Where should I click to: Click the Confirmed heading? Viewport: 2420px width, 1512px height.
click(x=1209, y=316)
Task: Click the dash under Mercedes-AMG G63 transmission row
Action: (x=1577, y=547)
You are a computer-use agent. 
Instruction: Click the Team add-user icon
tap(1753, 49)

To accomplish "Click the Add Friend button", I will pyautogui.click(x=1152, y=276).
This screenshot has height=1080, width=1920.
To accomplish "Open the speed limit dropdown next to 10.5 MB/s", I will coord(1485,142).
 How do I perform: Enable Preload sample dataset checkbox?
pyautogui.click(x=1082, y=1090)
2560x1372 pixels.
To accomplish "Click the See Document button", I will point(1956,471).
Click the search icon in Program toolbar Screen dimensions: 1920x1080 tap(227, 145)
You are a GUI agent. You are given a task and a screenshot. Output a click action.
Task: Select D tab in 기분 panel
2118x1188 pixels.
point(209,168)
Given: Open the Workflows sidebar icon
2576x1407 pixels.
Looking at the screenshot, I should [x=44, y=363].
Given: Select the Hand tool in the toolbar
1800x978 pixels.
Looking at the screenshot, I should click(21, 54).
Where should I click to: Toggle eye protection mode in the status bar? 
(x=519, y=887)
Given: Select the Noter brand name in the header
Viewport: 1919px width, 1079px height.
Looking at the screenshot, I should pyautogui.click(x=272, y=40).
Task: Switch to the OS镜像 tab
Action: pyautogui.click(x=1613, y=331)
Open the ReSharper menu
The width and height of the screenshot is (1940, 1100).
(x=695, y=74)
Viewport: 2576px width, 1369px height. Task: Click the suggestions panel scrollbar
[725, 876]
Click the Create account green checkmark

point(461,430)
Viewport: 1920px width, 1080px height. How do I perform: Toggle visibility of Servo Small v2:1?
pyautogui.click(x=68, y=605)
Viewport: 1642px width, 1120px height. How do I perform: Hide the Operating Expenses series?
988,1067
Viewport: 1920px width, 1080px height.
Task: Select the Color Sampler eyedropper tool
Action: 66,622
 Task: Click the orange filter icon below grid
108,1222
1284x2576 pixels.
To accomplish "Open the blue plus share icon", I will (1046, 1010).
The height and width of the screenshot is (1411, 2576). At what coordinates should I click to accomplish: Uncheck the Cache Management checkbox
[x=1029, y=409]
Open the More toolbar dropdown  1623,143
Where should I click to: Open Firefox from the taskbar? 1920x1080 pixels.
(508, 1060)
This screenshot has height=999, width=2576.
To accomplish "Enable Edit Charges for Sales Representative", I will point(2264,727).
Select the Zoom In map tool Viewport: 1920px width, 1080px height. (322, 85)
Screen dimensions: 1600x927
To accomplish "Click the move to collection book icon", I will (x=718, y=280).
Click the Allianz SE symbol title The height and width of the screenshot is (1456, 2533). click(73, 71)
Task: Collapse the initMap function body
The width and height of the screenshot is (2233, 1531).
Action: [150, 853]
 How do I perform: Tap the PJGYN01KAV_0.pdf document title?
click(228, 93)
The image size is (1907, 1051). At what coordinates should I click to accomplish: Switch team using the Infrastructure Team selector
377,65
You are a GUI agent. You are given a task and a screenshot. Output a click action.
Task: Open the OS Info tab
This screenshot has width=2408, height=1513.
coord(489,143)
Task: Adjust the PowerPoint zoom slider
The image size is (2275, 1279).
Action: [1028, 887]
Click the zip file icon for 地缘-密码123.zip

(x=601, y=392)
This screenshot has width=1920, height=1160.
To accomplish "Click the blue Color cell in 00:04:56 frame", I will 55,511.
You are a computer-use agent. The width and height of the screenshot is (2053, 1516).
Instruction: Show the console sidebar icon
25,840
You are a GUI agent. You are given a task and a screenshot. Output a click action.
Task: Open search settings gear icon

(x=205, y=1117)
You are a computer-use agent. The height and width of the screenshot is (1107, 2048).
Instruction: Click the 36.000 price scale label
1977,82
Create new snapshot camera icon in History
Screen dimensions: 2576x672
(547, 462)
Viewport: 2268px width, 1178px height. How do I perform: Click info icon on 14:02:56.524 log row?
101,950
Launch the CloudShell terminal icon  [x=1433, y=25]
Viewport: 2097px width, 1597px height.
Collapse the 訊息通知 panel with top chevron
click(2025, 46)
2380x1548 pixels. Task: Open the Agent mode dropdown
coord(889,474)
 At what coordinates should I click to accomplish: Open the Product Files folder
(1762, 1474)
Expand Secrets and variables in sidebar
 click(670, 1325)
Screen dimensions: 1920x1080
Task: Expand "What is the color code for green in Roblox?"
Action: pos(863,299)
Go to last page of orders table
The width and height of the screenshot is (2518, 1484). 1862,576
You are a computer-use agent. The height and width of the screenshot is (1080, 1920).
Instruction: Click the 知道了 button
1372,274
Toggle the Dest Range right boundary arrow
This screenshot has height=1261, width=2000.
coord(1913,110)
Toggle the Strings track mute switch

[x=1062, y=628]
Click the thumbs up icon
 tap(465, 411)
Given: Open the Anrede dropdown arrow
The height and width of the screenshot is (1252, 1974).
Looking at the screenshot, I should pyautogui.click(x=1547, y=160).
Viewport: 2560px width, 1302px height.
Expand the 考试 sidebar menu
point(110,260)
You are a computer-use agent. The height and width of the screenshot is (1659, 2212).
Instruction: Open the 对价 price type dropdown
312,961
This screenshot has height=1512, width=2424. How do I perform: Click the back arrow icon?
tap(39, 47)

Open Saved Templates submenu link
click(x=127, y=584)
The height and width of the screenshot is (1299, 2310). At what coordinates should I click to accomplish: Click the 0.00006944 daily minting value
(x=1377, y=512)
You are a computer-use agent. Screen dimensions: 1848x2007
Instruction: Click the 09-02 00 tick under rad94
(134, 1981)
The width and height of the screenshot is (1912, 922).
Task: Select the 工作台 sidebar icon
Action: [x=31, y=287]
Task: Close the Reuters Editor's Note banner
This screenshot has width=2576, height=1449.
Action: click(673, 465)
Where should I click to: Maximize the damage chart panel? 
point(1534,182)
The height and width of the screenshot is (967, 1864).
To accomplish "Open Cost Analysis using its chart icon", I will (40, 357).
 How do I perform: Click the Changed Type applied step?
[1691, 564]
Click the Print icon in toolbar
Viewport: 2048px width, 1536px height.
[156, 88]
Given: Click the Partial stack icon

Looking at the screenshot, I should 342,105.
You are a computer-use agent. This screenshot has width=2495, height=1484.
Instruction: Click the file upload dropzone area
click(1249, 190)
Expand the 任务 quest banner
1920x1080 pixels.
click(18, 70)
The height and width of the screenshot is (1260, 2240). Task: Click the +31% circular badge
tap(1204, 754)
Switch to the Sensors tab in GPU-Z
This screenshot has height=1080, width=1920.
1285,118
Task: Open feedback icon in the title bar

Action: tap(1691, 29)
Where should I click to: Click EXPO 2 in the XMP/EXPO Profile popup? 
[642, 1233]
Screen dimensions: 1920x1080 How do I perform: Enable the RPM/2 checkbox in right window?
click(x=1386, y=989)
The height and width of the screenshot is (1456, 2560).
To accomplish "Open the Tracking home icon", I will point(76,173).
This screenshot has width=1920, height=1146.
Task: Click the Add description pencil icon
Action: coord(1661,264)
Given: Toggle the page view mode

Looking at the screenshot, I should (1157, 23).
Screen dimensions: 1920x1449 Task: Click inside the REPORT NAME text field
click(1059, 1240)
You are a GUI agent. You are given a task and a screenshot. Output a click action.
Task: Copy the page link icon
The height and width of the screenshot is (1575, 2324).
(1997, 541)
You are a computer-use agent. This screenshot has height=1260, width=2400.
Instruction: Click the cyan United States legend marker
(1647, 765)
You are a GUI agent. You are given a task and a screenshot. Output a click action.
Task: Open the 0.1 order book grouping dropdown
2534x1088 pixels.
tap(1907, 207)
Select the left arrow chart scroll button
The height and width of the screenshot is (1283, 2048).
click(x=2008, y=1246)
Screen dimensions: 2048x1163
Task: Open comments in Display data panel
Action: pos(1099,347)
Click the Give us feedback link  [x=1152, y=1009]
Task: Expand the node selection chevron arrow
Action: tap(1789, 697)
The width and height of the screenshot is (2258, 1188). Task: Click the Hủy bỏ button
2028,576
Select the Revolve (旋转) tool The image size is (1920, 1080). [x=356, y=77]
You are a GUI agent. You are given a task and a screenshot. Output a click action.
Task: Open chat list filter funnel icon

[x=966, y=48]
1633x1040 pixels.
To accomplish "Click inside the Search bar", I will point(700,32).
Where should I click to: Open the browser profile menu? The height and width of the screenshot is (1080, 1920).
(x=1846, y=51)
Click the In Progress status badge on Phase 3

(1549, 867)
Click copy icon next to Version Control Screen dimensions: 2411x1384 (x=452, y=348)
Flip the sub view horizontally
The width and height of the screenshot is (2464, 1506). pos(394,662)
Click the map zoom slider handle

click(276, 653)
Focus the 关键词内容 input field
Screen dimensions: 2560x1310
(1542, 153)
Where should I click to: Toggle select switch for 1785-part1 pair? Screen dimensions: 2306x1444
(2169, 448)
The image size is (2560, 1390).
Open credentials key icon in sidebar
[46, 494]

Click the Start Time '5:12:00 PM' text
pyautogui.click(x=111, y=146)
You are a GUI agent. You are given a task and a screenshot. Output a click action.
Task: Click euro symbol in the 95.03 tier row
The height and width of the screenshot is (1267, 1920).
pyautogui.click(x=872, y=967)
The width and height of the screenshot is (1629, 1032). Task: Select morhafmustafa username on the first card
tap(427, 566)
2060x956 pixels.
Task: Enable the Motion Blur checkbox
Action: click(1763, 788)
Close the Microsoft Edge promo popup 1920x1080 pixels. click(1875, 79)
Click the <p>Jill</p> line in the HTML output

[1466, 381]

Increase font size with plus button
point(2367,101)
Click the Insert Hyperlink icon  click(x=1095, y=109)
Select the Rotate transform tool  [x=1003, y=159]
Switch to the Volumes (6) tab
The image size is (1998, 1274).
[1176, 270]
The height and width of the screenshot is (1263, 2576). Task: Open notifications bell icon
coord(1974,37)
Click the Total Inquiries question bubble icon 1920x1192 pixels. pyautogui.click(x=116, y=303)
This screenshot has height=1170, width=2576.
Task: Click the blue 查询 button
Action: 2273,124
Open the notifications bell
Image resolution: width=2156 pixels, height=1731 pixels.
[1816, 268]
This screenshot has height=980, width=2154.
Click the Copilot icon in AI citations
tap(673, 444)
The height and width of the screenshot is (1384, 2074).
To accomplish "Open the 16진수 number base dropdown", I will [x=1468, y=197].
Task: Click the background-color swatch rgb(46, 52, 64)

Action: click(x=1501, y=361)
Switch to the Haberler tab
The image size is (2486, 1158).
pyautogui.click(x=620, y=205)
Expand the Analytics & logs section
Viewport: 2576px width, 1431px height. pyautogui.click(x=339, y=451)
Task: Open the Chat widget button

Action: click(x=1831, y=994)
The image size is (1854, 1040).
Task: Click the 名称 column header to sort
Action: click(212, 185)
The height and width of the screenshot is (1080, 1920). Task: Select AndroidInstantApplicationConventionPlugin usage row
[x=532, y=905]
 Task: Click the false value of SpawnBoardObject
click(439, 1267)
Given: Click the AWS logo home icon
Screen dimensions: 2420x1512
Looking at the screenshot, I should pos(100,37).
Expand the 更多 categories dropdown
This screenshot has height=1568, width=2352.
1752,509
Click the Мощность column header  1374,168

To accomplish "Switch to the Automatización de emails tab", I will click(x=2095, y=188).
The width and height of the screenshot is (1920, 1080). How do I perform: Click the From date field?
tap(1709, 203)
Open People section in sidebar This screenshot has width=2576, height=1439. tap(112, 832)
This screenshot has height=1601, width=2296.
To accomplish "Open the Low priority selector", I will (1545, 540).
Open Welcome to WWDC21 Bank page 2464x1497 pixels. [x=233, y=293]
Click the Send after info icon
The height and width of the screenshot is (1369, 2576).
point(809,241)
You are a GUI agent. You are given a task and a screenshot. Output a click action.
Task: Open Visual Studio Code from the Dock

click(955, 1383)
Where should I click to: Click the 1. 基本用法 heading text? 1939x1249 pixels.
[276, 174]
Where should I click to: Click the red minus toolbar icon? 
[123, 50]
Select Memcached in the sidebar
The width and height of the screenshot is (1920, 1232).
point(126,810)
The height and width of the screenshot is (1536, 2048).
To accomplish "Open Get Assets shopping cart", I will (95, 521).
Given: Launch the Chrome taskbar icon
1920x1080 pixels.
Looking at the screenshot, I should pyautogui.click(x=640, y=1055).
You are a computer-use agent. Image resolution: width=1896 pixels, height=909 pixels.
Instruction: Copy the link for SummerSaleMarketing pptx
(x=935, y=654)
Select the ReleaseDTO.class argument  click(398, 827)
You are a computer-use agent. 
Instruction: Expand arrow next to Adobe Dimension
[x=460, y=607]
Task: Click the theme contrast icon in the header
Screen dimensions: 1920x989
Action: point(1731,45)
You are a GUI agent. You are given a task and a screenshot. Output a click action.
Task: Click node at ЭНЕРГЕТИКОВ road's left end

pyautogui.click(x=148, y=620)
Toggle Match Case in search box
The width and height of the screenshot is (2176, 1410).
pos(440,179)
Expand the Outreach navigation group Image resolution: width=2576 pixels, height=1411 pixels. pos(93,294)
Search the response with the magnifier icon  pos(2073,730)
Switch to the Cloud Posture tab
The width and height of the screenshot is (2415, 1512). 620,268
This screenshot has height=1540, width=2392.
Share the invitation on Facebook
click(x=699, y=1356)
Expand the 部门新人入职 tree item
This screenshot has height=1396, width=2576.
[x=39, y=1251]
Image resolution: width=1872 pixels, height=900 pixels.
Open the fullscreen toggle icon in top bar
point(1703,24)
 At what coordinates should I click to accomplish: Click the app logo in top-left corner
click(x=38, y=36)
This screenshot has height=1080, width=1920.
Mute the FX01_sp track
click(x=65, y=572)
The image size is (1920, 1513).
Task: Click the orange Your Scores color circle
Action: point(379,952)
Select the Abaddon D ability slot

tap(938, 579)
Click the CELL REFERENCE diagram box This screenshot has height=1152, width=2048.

● Your objective: In the data above, find each line that uses the string "Launch". Copy it.

● Expected answer:
Launch the CloudShell terminal icon  [x=1433, y=25]
Given: Launch the Chrome taskbar icon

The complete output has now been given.